Медсестра с улыбкой уставилась ему в глаза:
– Откуда такой интерес? Запретный плод сладок?
– Сладок, сладок, ну?
– А что мне за это будет?
– Придумаю.
– Сейчас думайте.
– Обедом тебя в столовой накормлю.
– Ага, купить решили за тарелку борща? Щас.
– Семь дней буду тебя кормить обедами.
Катюха притворно задумалась.
– Не, в кафе «Русалка» меня сводите, вискариком угостите.
– Ну хорошо, Катюха, свожу и угощу.
– А со щами предложение отпадает?
– И неделю щами кормить в столовой буду. Идет?
– Договорились, товарищ доктор.
– Только честно говори! Может, у нее шрамы какие-то? Мы и об этом думали.
– Кто это «мы»?
– Врачи.
– А-а. Вон вы о чем у себя трещите! Протез у нее вместо ноги.
– Что?!
– А как бегает, да? Вместо левой протез.
– Правда?!
– Да шучу я! Какой вы стрёмный. Нет у нее протеза. И шрамов тоже.
– Болтушка ты, – отпустило Бережного.
– Какая есть. Мы с Сонькой глаз от нее в душе отвести не могли, а она застеснялась, глупая, заторопилась. Я ей сказала: «Ликуня, чего ты жмешься? Пользуйся тем, что у тебя есть. Не тушуйся. Смелее будь. Чего тянешь? Это как на сундуке с золотом сидеть и даже под жопу не заглянуть. Ни одной монеткой не воспользоваться. Дурой не будь: жизнь – она одна».
– Так и сказала?
– Ага.
– И что она?
– Вытерлась, оделась и убежала.
Бережной приторно улыбнулся и рассеянно спросил:
– Значит, офигенная наша молодуха?
– Именно.
– А может, она лесби? – нахмурился он.
– Нет, у нашей Лики другое.
– Что другое?
– Комплексы. Ее расшевелить надо. Растормошить. Подпоить. Зажать. Пощупать-поласкать. Поцеловать, да погорячее. Соблазнить, короче.
Врач усмехнулся:
– Погорельцев предлагал надавить – силой взять.
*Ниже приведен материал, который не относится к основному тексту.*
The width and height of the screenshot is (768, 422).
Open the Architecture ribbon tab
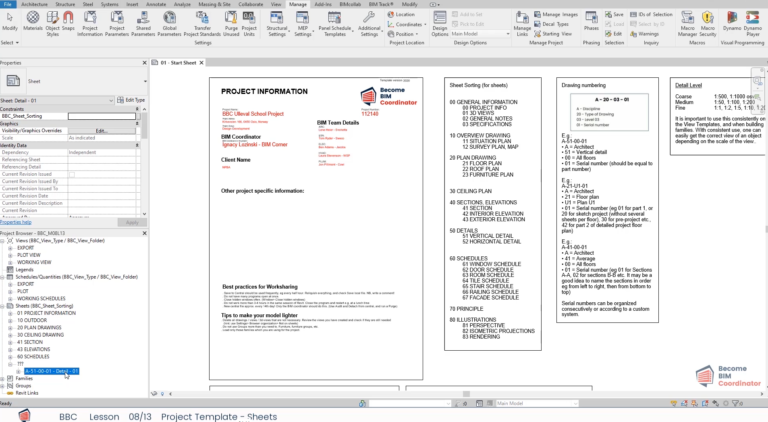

– Тоже вариант. Наш седой мерин знает, о чем говорит. По молодости, небось, маньяком был. Так когда мы вискарик пойдем пить, Эдуард Васильевич?
– Скоро, Катюха, скоро.
Главврач Иван Иванович Троепольский, для своих просто «Сан Саныч», не долго думал, кого из медперсонала прикрепить к новой пациентке, которую срочно доставила к ним бригада санитаров.